The specific aims for this proposal are: 1) define the effects of SNF5 mutation upon assembly of the SWI/SNF chromatin remodeling complex and characterize the composition and stability of the residual cancer-driving complex in SNF5-mutant rhabdoid tumors; 2) elucidate how SNF5 mutation affects SWI/SNF complex targeting and transcriptional regulation in rhabdoid tumors; 3) identify specific vulnerabilities conferred by SNF5 mutation in rhabdoid tumors. In this proposal, proteomics, genomics and epigenomics approaches will be performed on rhabdoid tumor cell lines as well as primary cells from transgenic mice to define the role of SNF5 in controlling SWI/SNF complex activity and to establish the fundamental mechanism(s) by which loss of this chromatin regulatory subunit drives rhabdoid tumor development. Candidate Career Goals and Development Plan: My long-term career goal is to become an independently funded cancer biologist with expertise in functional cancer epigenetics and translational research. Specifically, I hope to translate the knowledge gained from my experimental studies into effective therapy for rhabdoid cancer and related SWI/SNF-mutant cancers. The K99/R00 award will help me get advanced training in order to achieve this career goal.
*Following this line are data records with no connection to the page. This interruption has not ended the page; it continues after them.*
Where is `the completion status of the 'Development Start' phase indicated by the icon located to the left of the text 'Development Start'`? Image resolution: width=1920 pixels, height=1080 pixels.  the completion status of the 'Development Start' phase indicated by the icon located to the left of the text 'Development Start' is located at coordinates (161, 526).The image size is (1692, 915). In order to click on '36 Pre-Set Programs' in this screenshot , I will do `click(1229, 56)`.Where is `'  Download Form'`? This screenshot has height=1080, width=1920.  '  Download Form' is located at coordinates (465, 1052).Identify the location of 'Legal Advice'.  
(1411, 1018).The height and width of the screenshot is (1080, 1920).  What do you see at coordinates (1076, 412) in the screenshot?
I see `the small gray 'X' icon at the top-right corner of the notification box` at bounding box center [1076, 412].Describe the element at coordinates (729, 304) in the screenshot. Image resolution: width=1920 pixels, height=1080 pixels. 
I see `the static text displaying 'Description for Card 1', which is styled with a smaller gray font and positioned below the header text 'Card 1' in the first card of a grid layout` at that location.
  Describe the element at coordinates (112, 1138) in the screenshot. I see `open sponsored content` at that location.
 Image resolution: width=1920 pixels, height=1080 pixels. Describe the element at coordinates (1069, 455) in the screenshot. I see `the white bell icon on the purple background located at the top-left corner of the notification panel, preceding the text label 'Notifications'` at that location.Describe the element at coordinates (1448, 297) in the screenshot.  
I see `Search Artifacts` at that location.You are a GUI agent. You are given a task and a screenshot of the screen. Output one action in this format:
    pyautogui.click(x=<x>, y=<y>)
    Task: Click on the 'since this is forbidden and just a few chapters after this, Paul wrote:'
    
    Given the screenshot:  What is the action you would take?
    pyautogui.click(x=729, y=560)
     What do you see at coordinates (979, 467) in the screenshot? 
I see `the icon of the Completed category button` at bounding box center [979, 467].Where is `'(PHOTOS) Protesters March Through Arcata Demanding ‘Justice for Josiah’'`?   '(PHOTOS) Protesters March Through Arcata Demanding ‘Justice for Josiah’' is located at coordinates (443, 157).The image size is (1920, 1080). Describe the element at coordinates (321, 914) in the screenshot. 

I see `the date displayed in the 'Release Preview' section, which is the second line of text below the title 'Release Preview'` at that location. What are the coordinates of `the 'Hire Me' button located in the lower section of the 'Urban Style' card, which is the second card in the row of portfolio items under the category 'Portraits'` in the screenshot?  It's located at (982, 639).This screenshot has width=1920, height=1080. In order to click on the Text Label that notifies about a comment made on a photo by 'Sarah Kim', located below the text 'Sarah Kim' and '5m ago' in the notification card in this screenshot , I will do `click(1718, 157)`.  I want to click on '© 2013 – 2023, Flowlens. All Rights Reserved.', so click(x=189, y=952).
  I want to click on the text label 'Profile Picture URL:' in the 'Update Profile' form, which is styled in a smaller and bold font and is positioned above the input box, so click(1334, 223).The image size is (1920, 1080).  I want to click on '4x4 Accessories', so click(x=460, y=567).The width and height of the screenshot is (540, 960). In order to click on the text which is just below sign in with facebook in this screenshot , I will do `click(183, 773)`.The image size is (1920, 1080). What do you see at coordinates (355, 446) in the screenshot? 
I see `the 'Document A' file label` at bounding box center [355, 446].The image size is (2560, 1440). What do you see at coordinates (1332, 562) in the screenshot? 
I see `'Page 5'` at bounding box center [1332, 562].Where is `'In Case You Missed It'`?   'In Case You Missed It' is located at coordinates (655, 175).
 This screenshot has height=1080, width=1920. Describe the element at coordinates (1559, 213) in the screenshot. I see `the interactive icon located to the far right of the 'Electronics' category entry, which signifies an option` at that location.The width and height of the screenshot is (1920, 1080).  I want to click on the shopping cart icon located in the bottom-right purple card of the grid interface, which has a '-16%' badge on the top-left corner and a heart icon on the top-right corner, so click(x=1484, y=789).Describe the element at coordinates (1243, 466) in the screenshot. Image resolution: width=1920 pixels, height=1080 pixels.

This research proposal is part of a structured plan with scientific, technical, and career development components. The research will be performed under the guidance of Drs. Charles Roberts and Stuart Orkin in the Department of Pediatric Oncology at Dana-Farber Cancer Institute. The career development plan builds upon my prior research with the goal of ensuring that I acquire the expertise required to become a successful, independent investigator with a focus on cancer epigenetics. Environment: The Dana-Farber Cancer Institute (DFCI) and Harvard Medical School are internationally recognized research programs with a number of expert researchers in the areas of cancer biology, cancer epigenetics and bioinformatics. Furthermore, the Department of Pediatric Oncology at DFCI and Division of Pediatric Hematology/Oncology at Boston Children's Hospital/DFCI have a distinguished record of training successful scientists and physicians. I have assembled an excellent mentoring and advisory committee, consisting of Dr. Charles Roberts, Dr. Stuart Orkin, Dr. Myles Brown, Dr. Ramesh Shivdasani and Dr. Peter Park, that will guide my research and training experiences, and help me transition to become an independent investigator.
Twenty percent of human cancers have mutations in subunits of the chromatin remodeling SWI/SNF complex. This proposal describes an innovative approach to study the tumor suppressor activity of SNF5, a core member of the complex, which is lost in nearly all cases of malignant rhabdoid tumors, an aggressive and lethal pediatric cancer. The long-term goals of this project are to determine how cancers arise when the complex is mutated and to develop new anticancer therapies that specifically target cells harboring SWI/SNF mutations.